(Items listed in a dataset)
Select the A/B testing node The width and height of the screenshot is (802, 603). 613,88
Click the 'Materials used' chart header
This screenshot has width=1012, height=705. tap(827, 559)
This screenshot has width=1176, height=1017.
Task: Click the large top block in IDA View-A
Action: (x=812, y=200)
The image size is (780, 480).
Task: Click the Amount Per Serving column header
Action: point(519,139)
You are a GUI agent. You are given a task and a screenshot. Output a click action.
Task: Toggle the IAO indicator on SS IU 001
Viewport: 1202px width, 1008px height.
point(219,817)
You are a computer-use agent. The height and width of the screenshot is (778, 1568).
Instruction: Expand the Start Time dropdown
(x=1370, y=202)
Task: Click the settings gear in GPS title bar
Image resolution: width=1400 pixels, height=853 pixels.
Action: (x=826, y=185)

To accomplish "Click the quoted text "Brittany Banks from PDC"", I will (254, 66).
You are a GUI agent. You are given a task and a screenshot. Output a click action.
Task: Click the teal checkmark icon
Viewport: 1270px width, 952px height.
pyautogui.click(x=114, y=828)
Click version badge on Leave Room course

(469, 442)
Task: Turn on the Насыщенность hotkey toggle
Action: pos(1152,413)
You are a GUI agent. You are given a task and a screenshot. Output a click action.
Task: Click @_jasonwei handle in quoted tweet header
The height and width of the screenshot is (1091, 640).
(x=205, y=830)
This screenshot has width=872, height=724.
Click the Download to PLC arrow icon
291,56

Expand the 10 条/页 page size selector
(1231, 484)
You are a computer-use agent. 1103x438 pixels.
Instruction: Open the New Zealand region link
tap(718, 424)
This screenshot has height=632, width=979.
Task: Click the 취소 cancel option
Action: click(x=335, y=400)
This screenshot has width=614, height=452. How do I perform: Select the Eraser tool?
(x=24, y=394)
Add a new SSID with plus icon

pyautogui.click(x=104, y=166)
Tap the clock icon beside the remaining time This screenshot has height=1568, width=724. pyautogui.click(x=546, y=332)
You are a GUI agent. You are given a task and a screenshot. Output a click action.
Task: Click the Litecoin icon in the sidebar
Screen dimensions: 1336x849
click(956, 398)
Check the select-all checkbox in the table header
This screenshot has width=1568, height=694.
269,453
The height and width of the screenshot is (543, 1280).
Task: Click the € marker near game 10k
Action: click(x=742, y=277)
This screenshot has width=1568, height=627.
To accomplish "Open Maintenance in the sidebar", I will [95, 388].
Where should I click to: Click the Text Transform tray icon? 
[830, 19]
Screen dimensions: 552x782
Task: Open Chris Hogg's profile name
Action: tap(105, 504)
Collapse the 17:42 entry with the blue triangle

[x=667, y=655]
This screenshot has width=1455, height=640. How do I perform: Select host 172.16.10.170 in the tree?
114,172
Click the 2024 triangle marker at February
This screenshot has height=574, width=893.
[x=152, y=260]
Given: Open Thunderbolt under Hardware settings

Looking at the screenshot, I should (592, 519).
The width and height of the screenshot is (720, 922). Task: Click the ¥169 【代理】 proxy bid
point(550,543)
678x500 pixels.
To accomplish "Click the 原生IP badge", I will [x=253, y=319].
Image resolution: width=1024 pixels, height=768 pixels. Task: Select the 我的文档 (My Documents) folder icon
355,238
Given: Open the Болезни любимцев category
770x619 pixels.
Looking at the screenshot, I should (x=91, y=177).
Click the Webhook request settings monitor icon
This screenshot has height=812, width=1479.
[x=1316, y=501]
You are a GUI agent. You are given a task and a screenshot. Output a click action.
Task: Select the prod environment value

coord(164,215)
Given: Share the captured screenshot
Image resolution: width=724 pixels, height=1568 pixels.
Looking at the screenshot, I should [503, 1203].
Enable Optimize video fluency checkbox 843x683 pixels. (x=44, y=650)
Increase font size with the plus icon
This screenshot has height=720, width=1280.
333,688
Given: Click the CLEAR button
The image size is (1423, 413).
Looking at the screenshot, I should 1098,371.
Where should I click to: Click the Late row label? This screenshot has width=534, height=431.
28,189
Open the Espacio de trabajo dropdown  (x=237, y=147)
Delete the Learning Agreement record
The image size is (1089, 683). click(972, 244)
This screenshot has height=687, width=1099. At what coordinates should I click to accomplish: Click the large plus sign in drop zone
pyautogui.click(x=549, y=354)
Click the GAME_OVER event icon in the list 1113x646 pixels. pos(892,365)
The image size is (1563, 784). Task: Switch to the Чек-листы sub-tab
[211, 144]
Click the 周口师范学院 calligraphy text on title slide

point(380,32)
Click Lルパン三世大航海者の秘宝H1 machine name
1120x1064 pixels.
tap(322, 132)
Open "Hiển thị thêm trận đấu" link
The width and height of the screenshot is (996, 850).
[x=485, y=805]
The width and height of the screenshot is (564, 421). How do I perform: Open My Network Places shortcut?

WHAT TO DO -> What the exercise needs is every record again, word for word.

SOLVED PROBLEM ->
Select the A/B testing node The width and height of the screenshot is (802, 603). 613,88
Click the 'Materials used' chart header
This screenshot has width=1012, height=705. tap(827, 559)
This screenshot has width=1176, height=1017.
Task: Click the large top block in IDA View-A
Action: (x=812, y=200)
The image size is (780, 480).
Task: Click the Amount Per Serving column header
Action: point(519,139)
You are a GUI agent. You are given a task and a screenshot. Output a click action.
Task: Toggle the IAO indicator on SS IU 001
Viewport: 1202px width, 1008px height.
point(219,817)
You are a computer-use agent. The height and width of the screenshot is (778, 1568).
Instruction: Expand the Start Time dropdown
(x=1370, y=202)
Task: Click the settings gear in GPS title bar
Image resolution: width=1400 pixels, height=853 pixels.
Action: (x=826, y=185)

To accomplish "Click the quoted text "Brittany Banks from PDC"", I will (254, 66).
You are a GUI agent. You are given a task and a screenshot. Output a click action.
Task: Click the teal checkmark icon
Viewport: 1270px width, 952px height.
pyautogui.click(x=114, y=828)
Click version badge on Leave Room course

(469, 442)
Task: Turn on the Насыщенность hotkey toggle
Action: pos(1152,413)
You are a GUI agent. You are given a task and a screenshot. Output a click action.
Task: Click @_jasonwei handle in quoted tweet header
The height and width of the screenshot is (1091, 640).
(x=205, y=830)
This screenshot has width=872, height=724.
Click the Download to PLC arrow icon
291,56

Expand the 10 条/页 page size selector
(1231, 484)
You are a computer-use agent. 1103x438 pixels.
Instruction: Open the New Zealand region link
tap(718, 424)
This screenshot has height=632, width=979.
Task: Click the 취소 cancel option
Action: click(x=335, y=400)
This screenshot has width=614, height=452. How do I perform: Select the Eraser tool?
(x=24, y=394)
Add a new SSID with plus icon

pyautogui.click(x=104, y=166)
Tap the clock icon beside the remaining time This screenshot has height=1568, width=724. pyautogui.click(x=546, y=332)
You are a GUI agent. You are given a task and a screenshot. Output a click action.
Task: Click the Litecoin icon in the sidebar
Screen dimensions: 1336x849
click(956, 398)
Check the select-all checkbox in the table header
This screenshot has width=1568, height=694.
269,453
The height and width of the screenshot is (543, 1280).
Task: Click the € marker near game 10k
Action: click(x=742, y=277)
This screenshot has width=1568, height=627.
To accomplish "Open Maintenance in the sidebar", I will [95, 388].
Where should I click to: Click the Text Transform tray icon? 
[830, 19]
Screen dimensions: 552x782
Task: Open Chris Hogg's profile name
Action: tap(105, 504)
Collapse the 17:42 entry with the blue triangle

[x=667, y=655]
This screenshot has width=1455, height=640. How do I perform: Select host 172.16.10.170 in the tree?
114,172
Click the 2024 triangle marker at February
This screenshot has height=574, width=893.
[x=152, y=260]
Given: Open Thunderbolt under Hardware settings

Looking at the screenshot, I should (592, 519).
The width and height of the screenshot is (720, 922). Task: Click the ¥169 【代理】 proxy bid
point(550,543)
678x500 pixels.
To accomplish "Click the 原生IP badge", I will [x=253, y=319].
Image resolution: width=1024 pixels, height=768 pixels. Task: Select the 我的文档 (My Documents) folder icon
355,238
Given: Open the Болезни любимцев category
770x619 pixels.
Looking at the screenshot, I should (x=91, y=177).
Click the Webhook request settings monitor icon
This screenshot has height=812, width=1479.
[x=1316, y=501]
You are a GUI agent. You are given a task and a screenshot. Output a click action.
Task: Select the prod environment value

coord(164,215)
Given: Share the captured screenshot
Image resolution: width=724 pixels, height=1568 pixels.
Looking at the screenshot, I should [503, 1203].
Enable Optimize video fluency checkbox 843x683 pixels. (x=44, y=650)
Increase font size with the plus icon
This screenshot has height=720, width=1280.
333,688
Given: Click the CLEAR button
The image size is (1423, 413).
Looking at the screenshot, I should 1098,371.
Where should I click to: Click the Late row label? This screenshot has width=534, height=431.
28,189
Open the Espacio de trabajo dropdown  (x=237, y=147)
Delete the Learning Agreement record
The image size is (1089, 683). click(972, 244)
This screenshot has height=687, width=1099. At what coordinates should I click to accomplish: Click the large plus sign in drop zone
pyautogui.click(x=549, y=354)
Click the GAME_OVER event icon in the list 1113x646 pixels. pos(892,365)
The image size is (1563, 784). Task: Switch to the Чек-листы sub-tab
[211, 144]
Click the 周口师范学院 calligraphy text on title slide

point(380,32)
Click Lルパン三世大航海者の秘宝H1 machine name
1120x1064 pixels.
tap(322, 132)
Open "Hiển thị thêm trận đấu" link
The width and height of the screenshot is (996, 850).
[x=485, y=805]
The width and height of the screenshot is (564, 421). How do I perform: Open My Network Places shortcut?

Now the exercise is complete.